INFORMATION PROVIDED:
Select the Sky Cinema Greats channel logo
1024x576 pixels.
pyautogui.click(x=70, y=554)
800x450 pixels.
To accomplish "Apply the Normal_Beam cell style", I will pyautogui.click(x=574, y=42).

---

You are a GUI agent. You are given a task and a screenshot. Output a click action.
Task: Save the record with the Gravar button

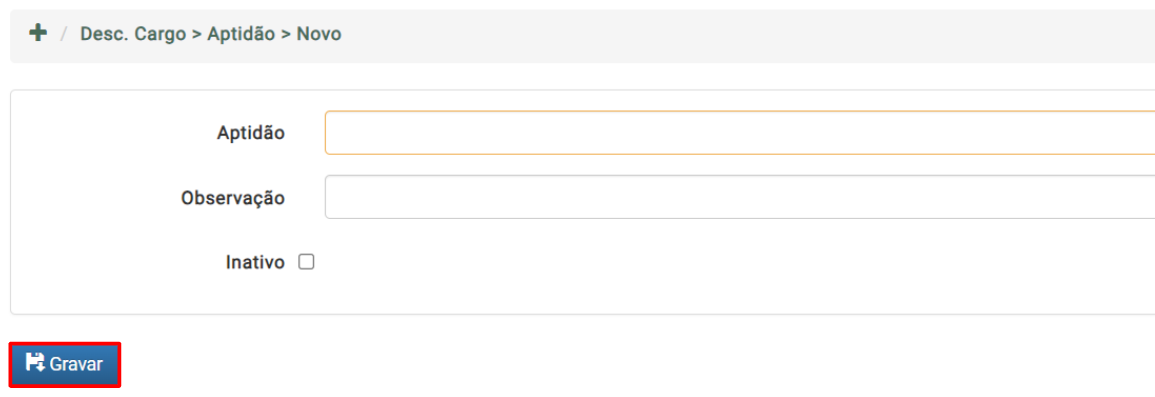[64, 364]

SET TASK: Please copy out everything from the line containing "800x450 pixels." down to the line containing "will pyautogui.click(x=574, y=42).", shifting each coordinate in the answers by adding 14 to it.

THE SOLUTION:
800x450 pixels.
To accomplish "Apply the Normal_Beam cell style", I will pyautogui.click(x=588, y=56).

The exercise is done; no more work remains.